Cela vous semble contre-intuitif ? C’est normal, d’autant plus maintenant que les coûts afférents au développement des systèmes d’exploitation et des logiciels ne sont plus reportés sur le chiffre d’affaires des appareils, mais comptabilisés parmi les services. Mais souvenez-vous : la base installée n’a gagné « que » 75 millions de membres ces douze derniers mois, une croissance annuelle de 9 % très largement inférieure à celle de 24 % des services.

Apple veut doubler la taille de son activité de services avant 2020. Image Léo Vallet.

Les services progressent moins parce que de nouveaux utilisateurs rejoignent l’écosystème Apple que parce que les utilisateurs actuels utilisent leurs appareils de plus en plus et de plus en plus longtemps. Les différents services d’Apple comptent plus de 360 millions d’abonnés, 120 millions de plus que l’an dernier. Avec le lancement d’une offre dans le domaine de la santé et très probablement d’un service de streaming vidéo, ce chiffre devrait atteindre le demi-milliard en 2020.
--
CONSIGNES | Condensez en une liste de trois points le paragraphe de l'extrait sur les services d'Apple qui commence par « Les services progressent moins », en conservant ses faits principaux. Les données qui suivent proviennent d'une source distincte.

Lignes de données |
--
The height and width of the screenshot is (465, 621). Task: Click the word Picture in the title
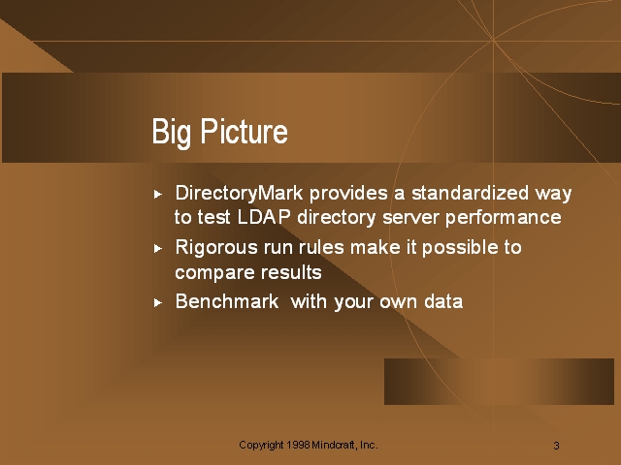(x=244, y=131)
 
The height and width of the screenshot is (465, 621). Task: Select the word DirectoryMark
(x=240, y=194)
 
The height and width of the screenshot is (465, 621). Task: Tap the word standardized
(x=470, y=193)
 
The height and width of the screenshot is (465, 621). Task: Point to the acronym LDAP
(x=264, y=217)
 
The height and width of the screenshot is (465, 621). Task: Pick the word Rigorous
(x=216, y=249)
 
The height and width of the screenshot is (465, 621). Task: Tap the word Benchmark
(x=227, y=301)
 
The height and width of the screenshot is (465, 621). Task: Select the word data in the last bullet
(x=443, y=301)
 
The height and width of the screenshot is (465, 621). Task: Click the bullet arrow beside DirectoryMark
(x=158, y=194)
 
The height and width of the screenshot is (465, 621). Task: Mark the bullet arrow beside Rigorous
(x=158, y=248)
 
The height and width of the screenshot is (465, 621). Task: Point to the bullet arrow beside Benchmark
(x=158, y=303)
--
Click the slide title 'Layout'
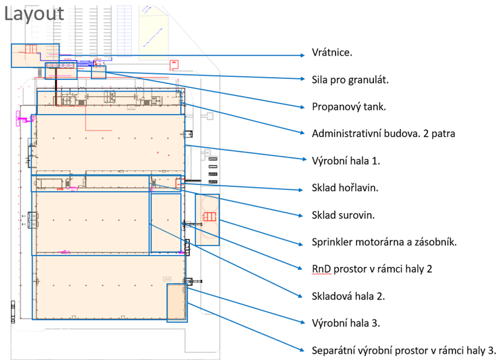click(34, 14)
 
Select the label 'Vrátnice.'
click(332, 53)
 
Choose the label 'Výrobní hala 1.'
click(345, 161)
--
RÉPONSE |
- La progression des services tient moins à l'arrivée de nouveaux utilisateurs dans l'écosystème Apple qu'à un usage plus intensif et plus long des appareils par les utilisateurs actuels.
- Les différents services d'Apple comptent plus de 360 millions d'abonnés, soit 120 millions de plus que l'an dernier.
- Avec le lancement d'une offre dans la santé et très probablement d'un service de streaming vidéo, ce chiffre devrait atteindre le demi-milliard en 2020.